Department of Veterinary Basic Sciences, The Royal Veterinary College, University of London, London, UK.
Osteoporos Int. 2012 Apr;23(4):1225-34. doi: 10.1007/s00198-011-1656-4. Epub 2011 May 15.
Osteocyte sclerostin is regulated by loading and disuse in mouse tibiae but is more closely related to subsequent local osteogenesis than the peak strains engendered.
The purpose of this study was to assess the relationship between loading-related change in osteocyte sclerostin expression, local strain magnitude, and local bone modeling/remodeling.
The right tibiae of 19-week-old female C57BL/6 mice were subjected to non-invasive, dynamic axial loading and/or to sciatic neurectomy-induced disuse. The sclerostin status of osteocytes was evaluated immunohistochemically, changes in bone mass by micro-computed tomography, new bone formation by histomorphometry, and loading-induced strain by strain gauges and finite element analysis.
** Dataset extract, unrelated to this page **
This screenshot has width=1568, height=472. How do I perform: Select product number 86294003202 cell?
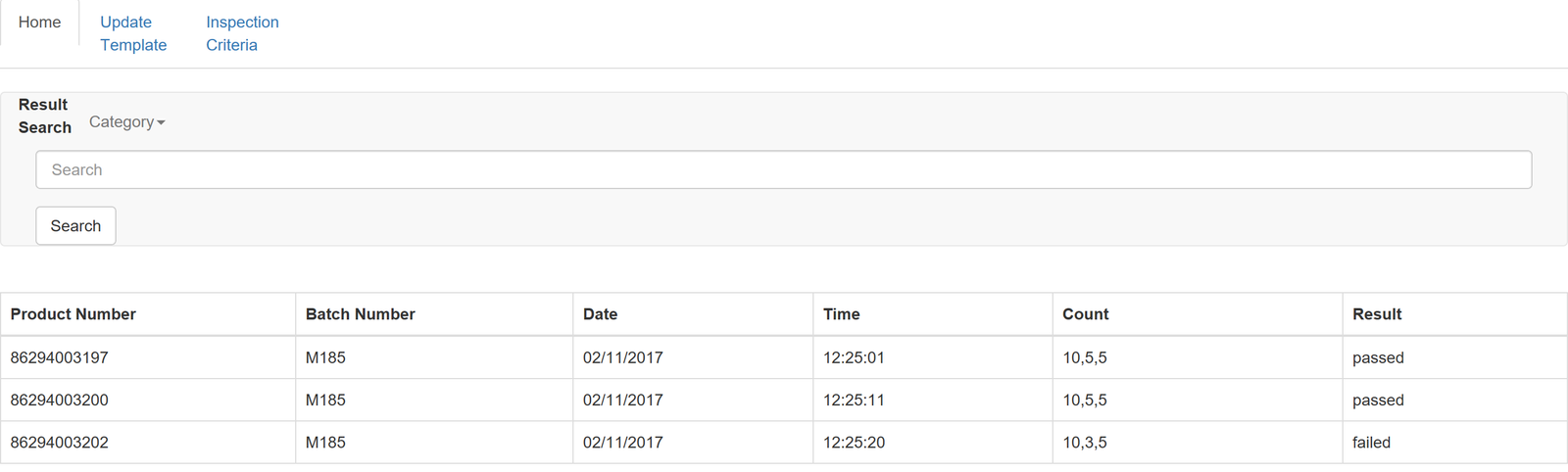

In cortical bone of the tibial shaft, loading engendered strains of similar peak magnitude proximally and distally. Proximally, sclerostin-positive osteocytes decreased and new bone formation increased. Distally, there was neither decrease in sclerostin-positive osteocytes nor increased osteogenesis. In trabecular bone of the proximal secondary spongiosa, loading decreased sclerostin-positive osteocytes and increased bone volume. Neither occurred in the primary spongiosa. Disuse increased sclerostin-positive osteocytes and decreased bone volume at all four sites. Loading reversed this sclerostin upregulation to a level below baseline in the proximal cortex and secondary spongiosa.
Loading-related sclerostin downregulation in osteocytes of the mouse tibia is associated preferentially with regions where new bone formation is stimulated rather than where high peak strains are engendered. The mechanisms involved remain unclear, but could relate to peak surface strains not accurately reflecting the strain-related osteogenic stimulus or that sclerostin regulation occurs after sufficient signal processing to distinguish between local osteogenic and non-osteogenic responses.
在小鼠胫骨中,骨细胞中骨硬化蛋白的表达受加载和去负荷的调节,但与引起的峰值应变相比,它与随后的局部成骨更为密切相关。
本研究的目的是评估与加载相关的骨细胞骨硬化蛋白表达变化、局部应变幅度以及局部骨形成/重塑之间的关系。
19 周龄雌性 C57BL/6 小鼠的右侧胫骨接受非侵入性、动态轴向加载和/或坐骨神经切断术诱导的去负荷。通过免疫组织化学评估骨细胞的骨硬化蛋白状态,通过微计算机断层扫描评估骨量变化,通过组织形态计量学评估新骨形成,通过应变计和有限元分析评估加载引起的应变。
在胫骨骨干的皮质骨中,加载在近端和远端产生相似峰值大小的应变。在近端,骨硬化蛋白阳性的骨细胞减少,新骨形成增加。在远端,既没有骨硬化蛋白阳性的骨细胞减少,也没有成骨增加。在近端次级松质骨的小梁骨中,加载减少了骨硬化蛋白阳性的骨细胞并增加了骨体积。在初级松质骨中则没有。在所有四个部位,去负荷都会增加骨硬化蛋白阳性的骨细胞并减少骨量。加载使近端皮质和次级松质骨中的骨硬化蛋白上调逆转至低于基线水平。
在小鼠胫骨中,与加载相关的骨细胞中骨硬化蛋白的下调与新骨形成受刺激的区域相关,而不是与产生的高峰值应变相关。涉及的机制尚不清楚,但可能与峰值表面应变不能准确反映与应变相关的成骨刺激有关,或者骨硬化蛋白的调节发生在足以区分局部成骨和非成骨反应的信号处理之后。